823: CAN TELESIMULATION WITH STANDARDIZED PARENTS IMPROVE CRITICAL CARE RESEARCH CONSENT PREPAREDNESS?

Abstract

Learning Objectives: The Heart And Lung Failure–Pediatric INsulin Titration (HALF-PINT) study was experiencing poor subject enrollment due to lower than expected rates of informed consent. HALF-PINT investigators collaborated with the Perelman School of Medicine Standardized Patient Program to explore the novel use of telesimulation with Standardized Parents (SPs) to efficiently and effectively train research staff to approach parents of eligible critically ill children for informed consent. We describe the feasibility, learner acceptance and cost-effectiveness of remote telesimulation with SPs to prepare research staff to obtain informed consent from parents of critically ill children eligible for the HALF-PINT study. We hypothesized that this novel intervention would result in improved study consent rates. Methods: Observational, comparative effectiveness study consisting of individual 90-minute Skype telesimulation sessions with research staff (at the remote site) and SP with simulation facilitator (at the training site). Descriptive analyses were used to summarize data. Results: Forty HALF-PINT research staff at 24 remote sites participated.
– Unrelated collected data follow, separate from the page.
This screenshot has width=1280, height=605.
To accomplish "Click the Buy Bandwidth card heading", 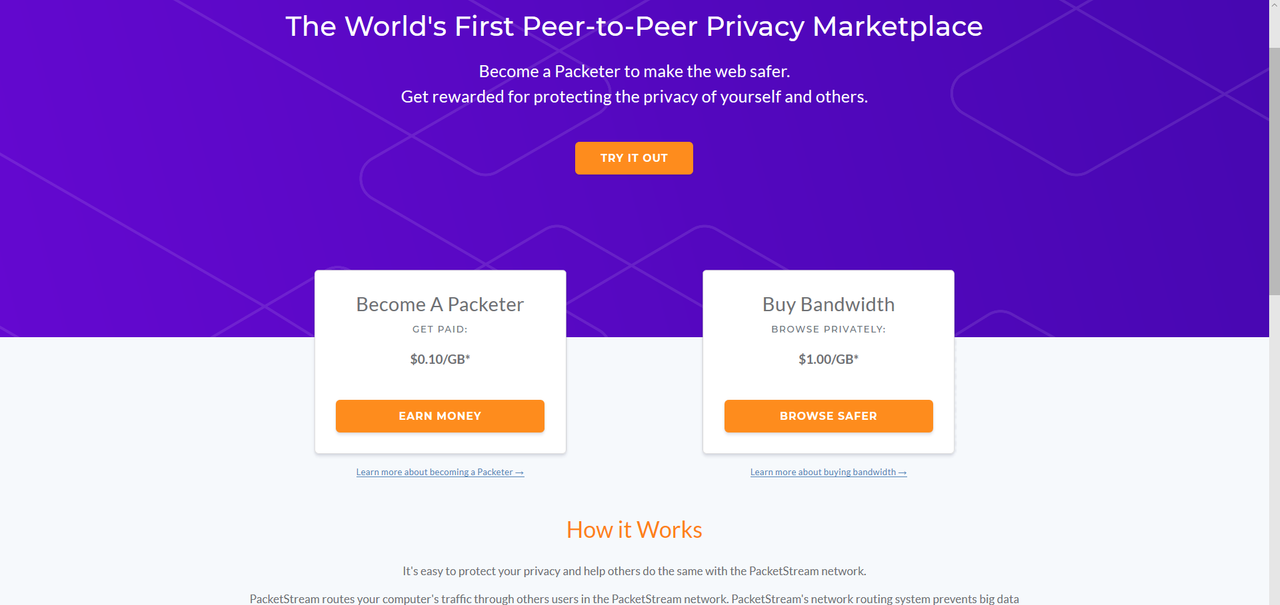I will coord(828,305).
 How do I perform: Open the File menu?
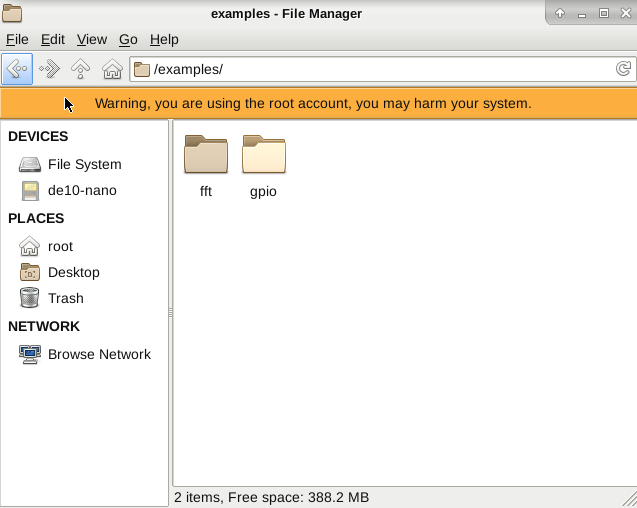pos(17,39)
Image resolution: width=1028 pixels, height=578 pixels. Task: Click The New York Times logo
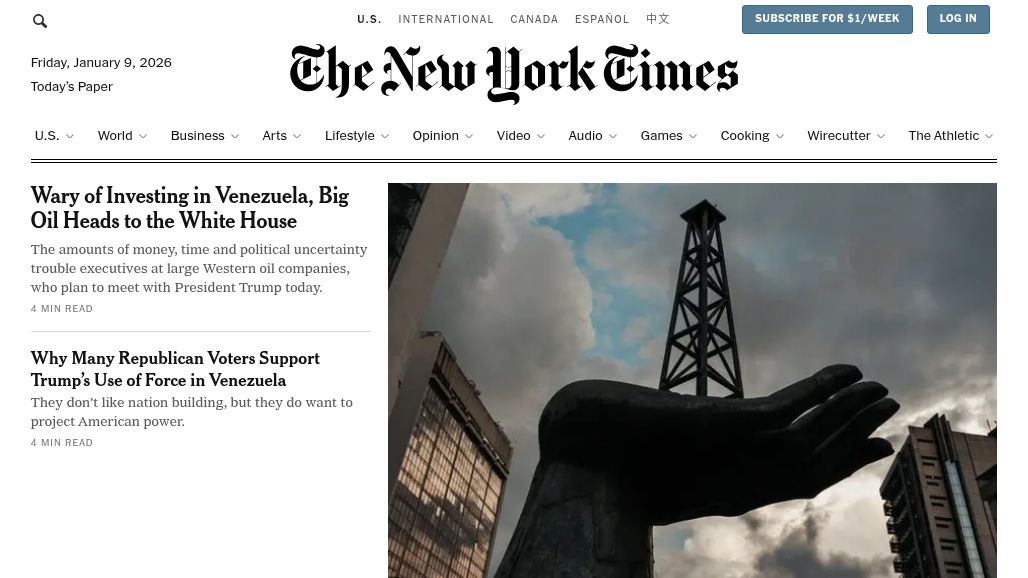(x=514, y=73)

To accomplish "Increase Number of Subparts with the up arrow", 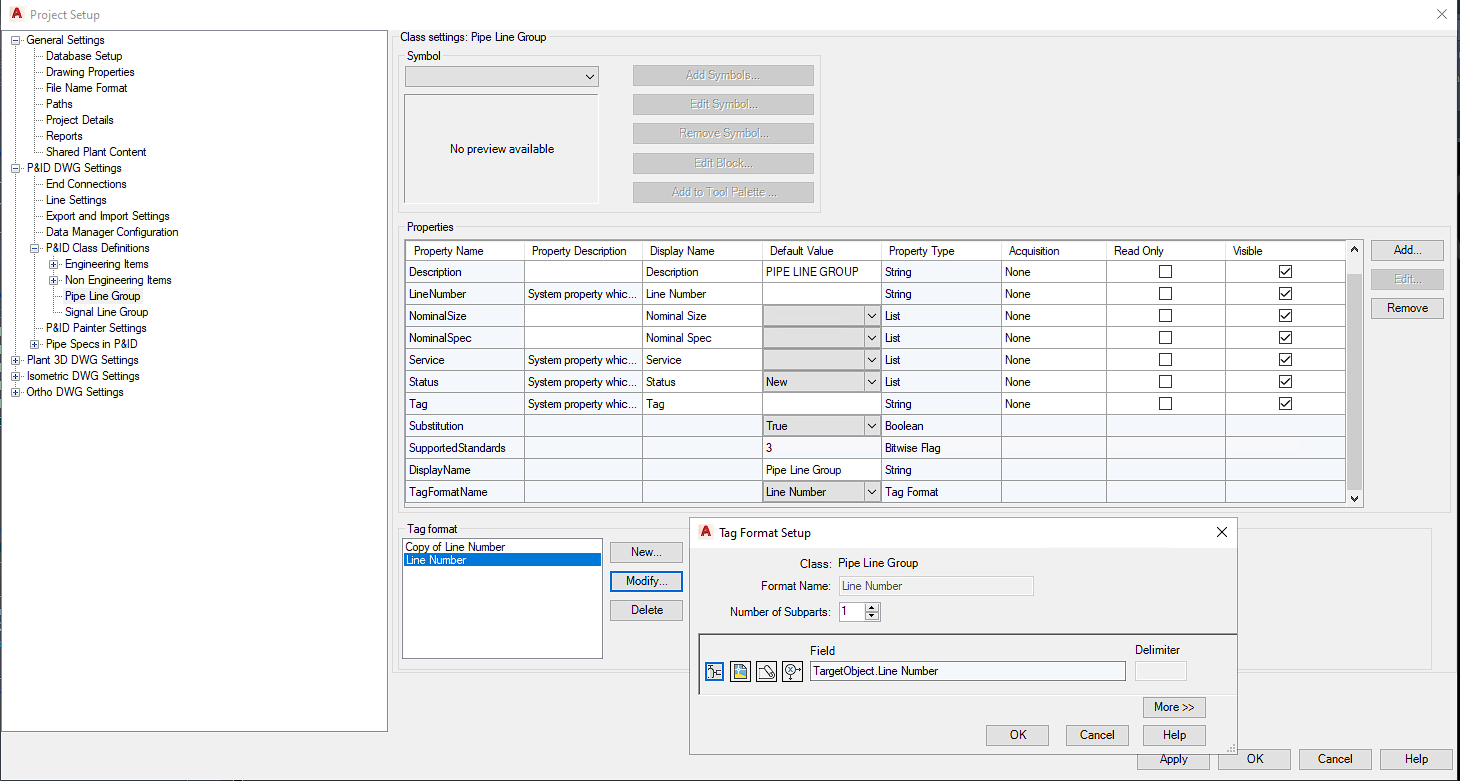I will tap(872, 606).
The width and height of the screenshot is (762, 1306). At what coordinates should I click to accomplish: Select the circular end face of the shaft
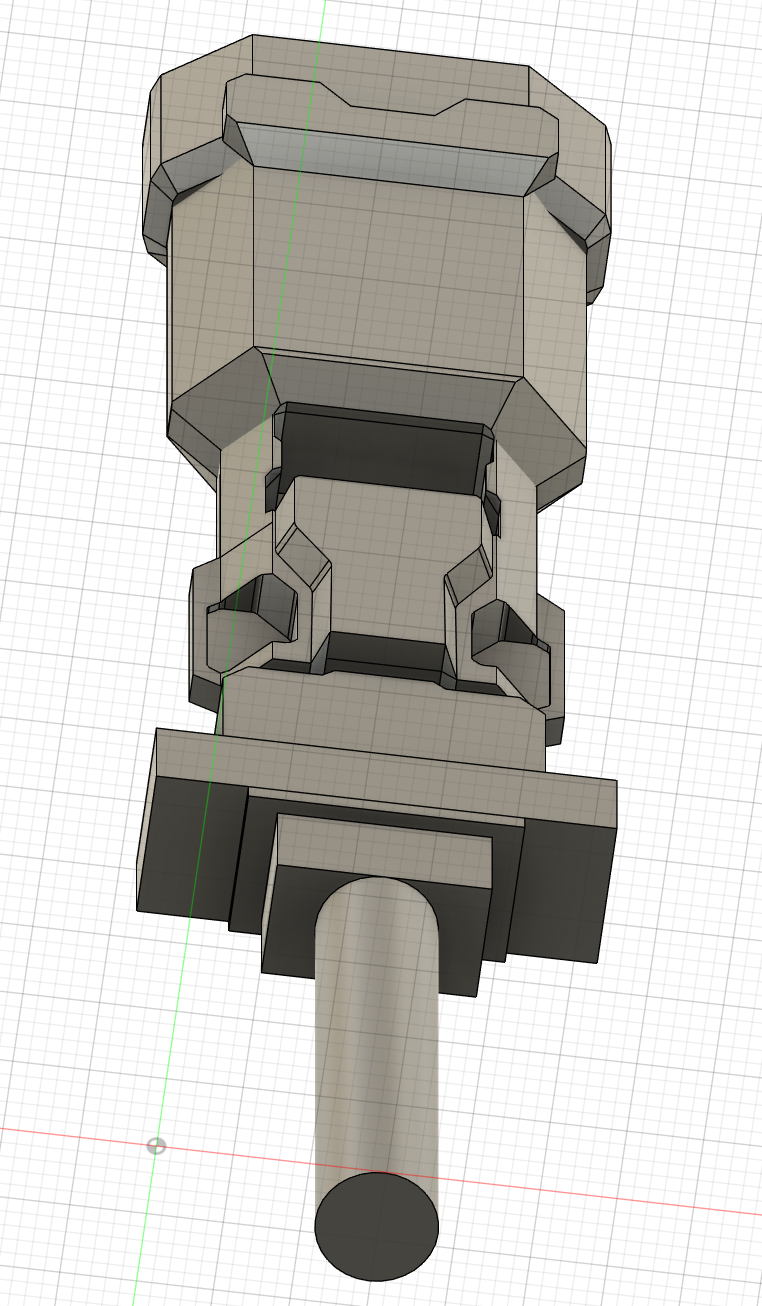377,1227
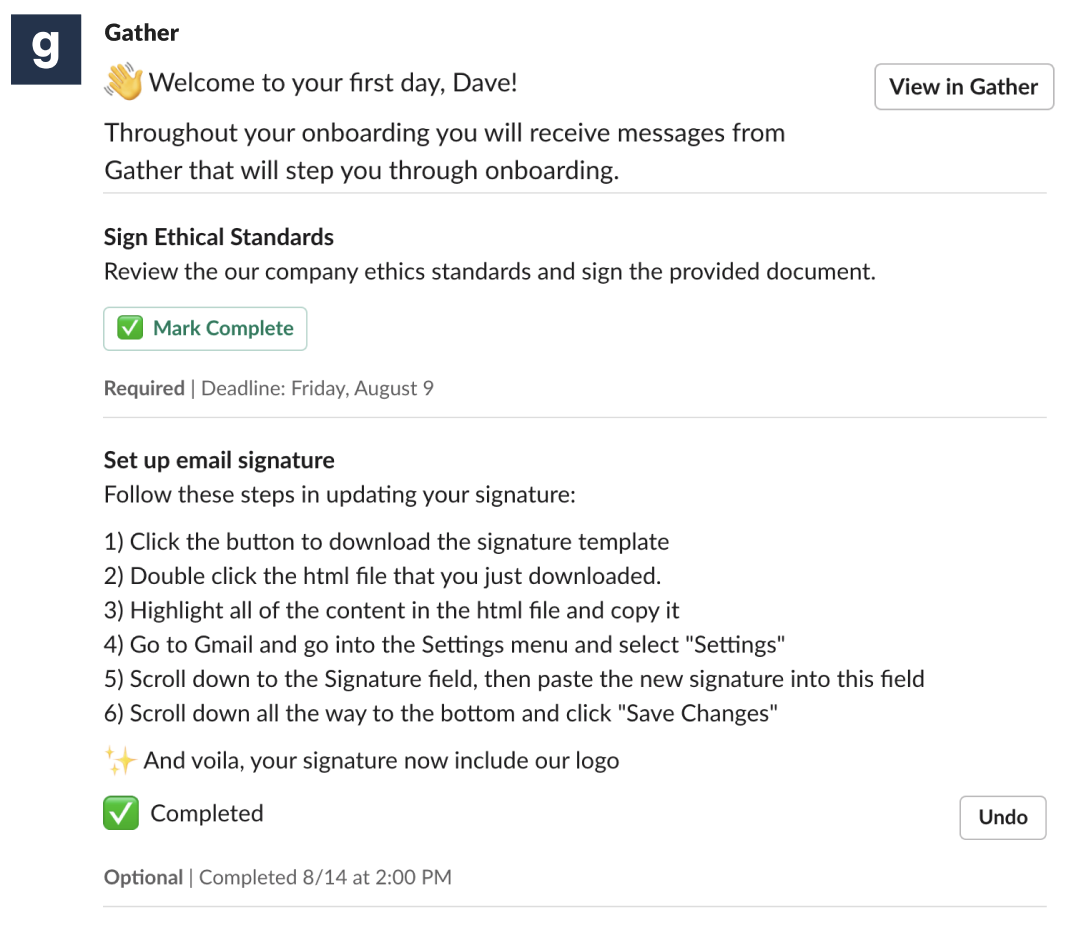Click the "Welcome to your first day, Dave!" text
The height and width of the screenshot is (931, 1086).
333,82
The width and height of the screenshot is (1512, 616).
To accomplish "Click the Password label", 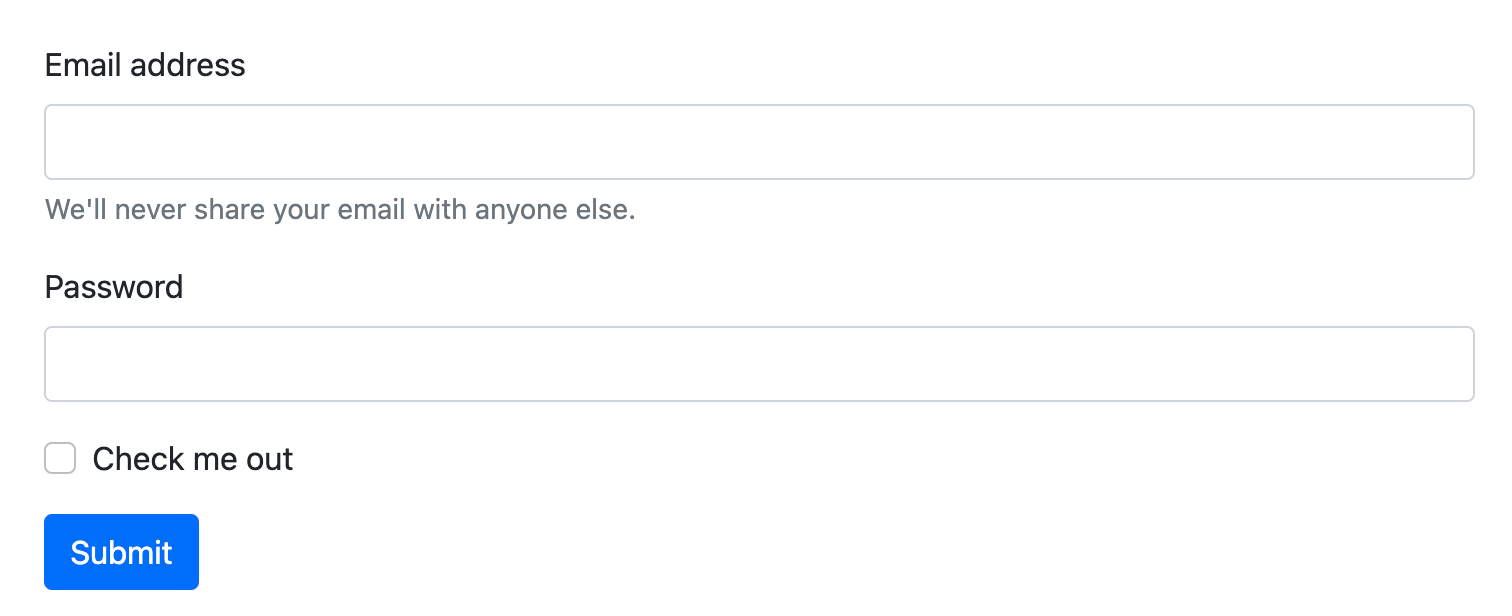I will click(x=113, y=287).
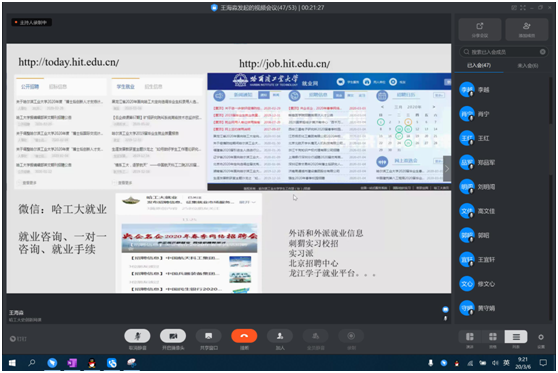Collapse the participant panel with side arrow
558x373 pixels.
point(447,169)
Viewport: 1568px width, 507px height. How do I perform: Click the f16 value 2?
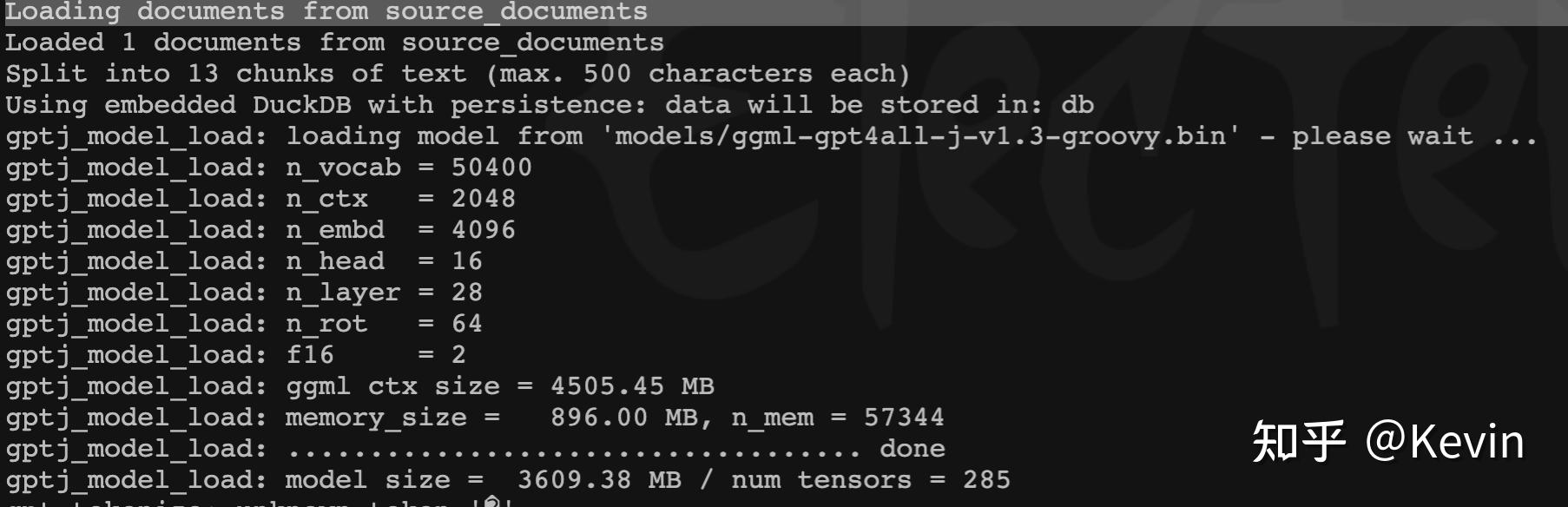point(458,355)
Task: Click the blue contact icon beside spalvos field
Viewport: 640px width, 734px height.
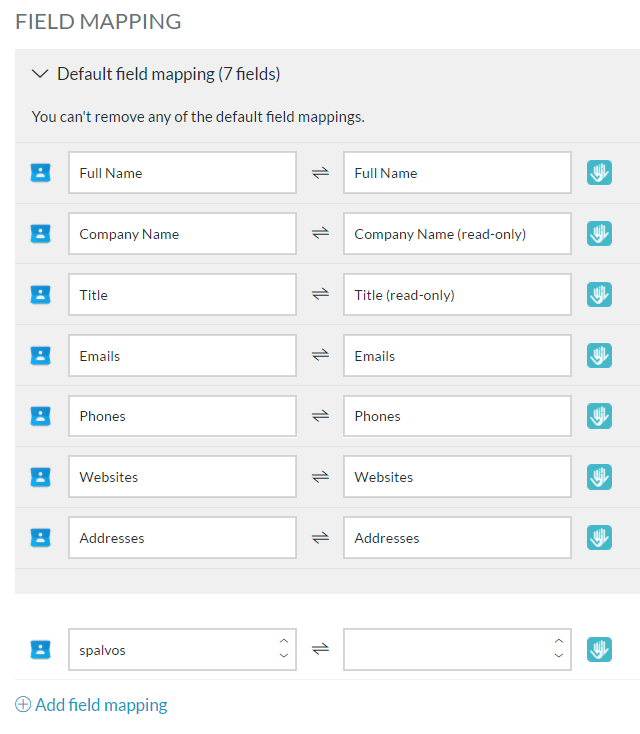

Despite some technical delays, 40 out of 40 (100%) of simulations were completed. Based on feedback surveys, 100% of consenters agreed (81% strongly agreed) that telesimulation sessions achieved intended learning objectives to prepare research staff to approach parents of eligible critically ill children to obtain informed consent. Additionally, 100% of consenters agreed (78% strongly agreed) that they would use lessons from the telesimulation when approaching parents to obtain informed consent for research. Telesimulation with SPs was cost-effective (approximately $85 per trainee) compared to traditional in-person site visits for training research staff. There was no significant improvement in study consent rates with the intervention (pre: 46% vs. post: 48%, p = 0.78). Conclusions: Remote telesimulation with SPs is feasible, acceptable and cost-effective to prepare research staff to obtain informed consent from parents of critically ill children eligible for clinical research trials. Despite this novel approach, HALF-PINT study consent rates did not improve, suggesting that other factors influence parental consent and decision making in complex multi-center clinical research trials.